The Best Scientific and Technology Breakthroughs of 2020

Vaccine
Margaret Keenan, a 90-year-old grandmother in Britain, became the first person in the world to receive the Pfizer COVID-19 vaccine.Reuters

In 2020, the year of COVID-19, the greatest scientific discovery is a vaccine.

In a year that was all about COVID-19 and the losses it incurred  — lives, incomes, personal freedom, physical contact and simple handshakes — the development of vaccines for the deadly pandemic stands out as a top scientific and technology discovery of 2020.

By December, several researchers had announced positive results from trials, in record time. The quickest turnaround for a vaccine up to then was in the 1960s, when developers went from viral sampling to approval in four years for mumps immunization, the journal Nature reported. 

Early in the month in Britain and the U.S., shipments began of coronavirus vaccine vials made by pharmaceutical giant Pfizer and the German firm BioNTech. On Dec. 18, the Food and Drug Administration gave emergency approval to Moderna's vaccine for people 18 and over. In a public show of support, Dr. Anthony Fauci, the nation's top epidemiologist, got the Moderna immunization along with other health officials in a press conference just days before Christmas.

Other notable science and technology discoveries this year:

Humans May Have Arrived in the Americas Thousands of Years Earlier Than Previously Thought

Autonomous University of Zacatecas

Archaeologists led by Ciprian Ardelean of Mexico's Autonomous University of Zacatecas, discovered tools that suggested humans arrived in the Americas some 30,000 years ago, during the ice age. A study published in July was considered controversial by some scientists who maintain humans migrated to the area not more than 15,000 to 16,000 years ago.

SpaceX Launches First Full NASA Crew to the International Space Station, With a Famous Stowaway

CBS News

In November, the first operational flight for SpaceX's Crew Dragon spacecraft landed at the International Space Station as part of NASA's commercial crew mission. 

The launch marks the second-ever crewed mission for Elon Musk's SpaceX, and the first operational flight as part of NASA's commercial crew mission. Along for the ride was a stuffed Baby Yoda toy, whose arrival sparked an outpouring of online love on social media. "It's been a tough year. And the fact that … SpaceX and NASA were able to get our spacecraft ready to go, the rocket ready to go, throughout this year, throughout the pandemic, and all of that — we were inspired by everybody's effort," said astronaut Mike Hopkins at a news conference before the historic flight.

Artificial Intelligence Increases Detection of Breast and Prostate Cancer

Google

In January, a study published in Nature showed Google’s DeepMind Artificial Intelligence system was more successful than six radiologists in spotting abnormalities in mammograms of nearly 29,000 women. In the published research, the AI system reduced false positives by 5.7%. False positives and negatives are recurrent problems in mammogram readings, leading to unnecessary invasive treatments and delayed treatments, health experts say. Another study in July at the University of Pittsburgh developed an AI program to detect prostate cancer in tissue slides. The program also demonstrated 97% specificity at detecting prostate cancer, a significant increase from current rates. The artificial intelligence inroads are hoped to help in detecting other forms of cancer as well.

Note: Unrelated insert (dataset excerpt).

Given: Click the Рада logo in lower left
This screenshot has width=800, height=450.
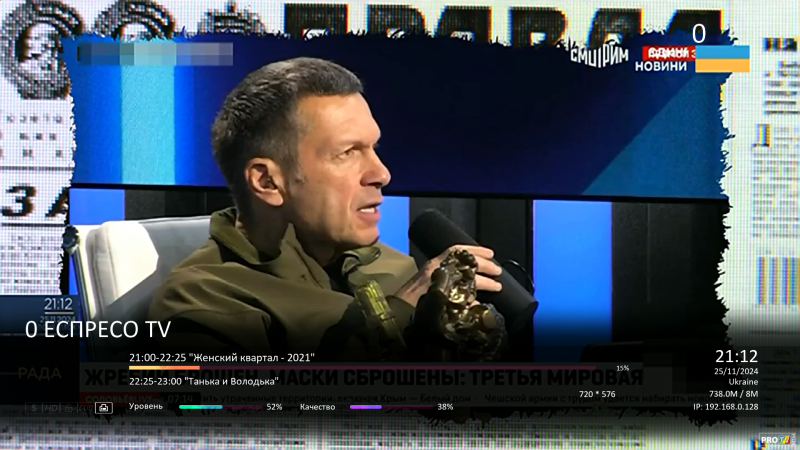Looking at the screenshot, I should (x=39, y=373).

Attributing Climate Change to Extreme Weather

Getty

Dramatically improved computer programs helped attribute the role of climate change in 2020's record-setting wildfires and weather events. Researchers now have more information about how climate change affects the frequency, intensity and likelihood of heat waves, fires, droughts, ocean heat waves and intense storms such as hurricanes.

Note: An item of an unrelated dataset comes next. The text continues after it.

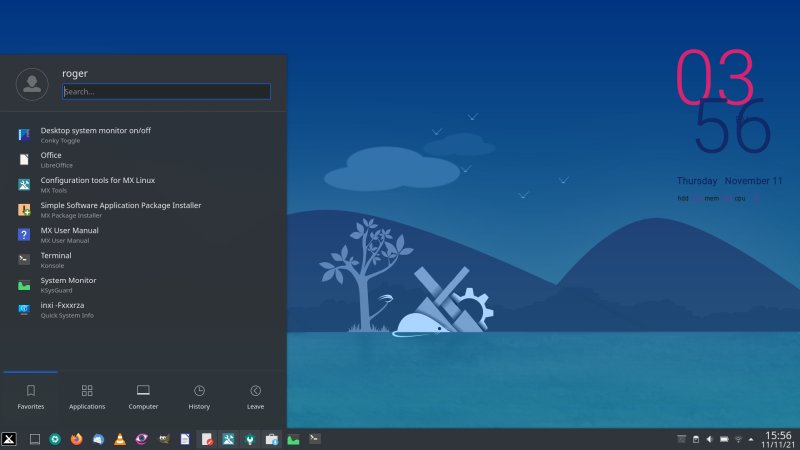Viewport: 800px width, 450px height.
Task: Open the History tab
Action: pos(199,396)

A World Weather Attribution study looked at Australia’s massive bushfires, which burned for nine months before dying out in March, killing at least 34 people and 480 million animals. The research showed that climate change increased conditions that fed the infernos by at least 30%. 

Studies in 2020 also detailed risks to prepare for, such as flooding and droughts, and what to expect as global warming worsens, reported the Massachusetts Institute of Technology, which named climate change attribution one of the top technological breakthroughs of this year.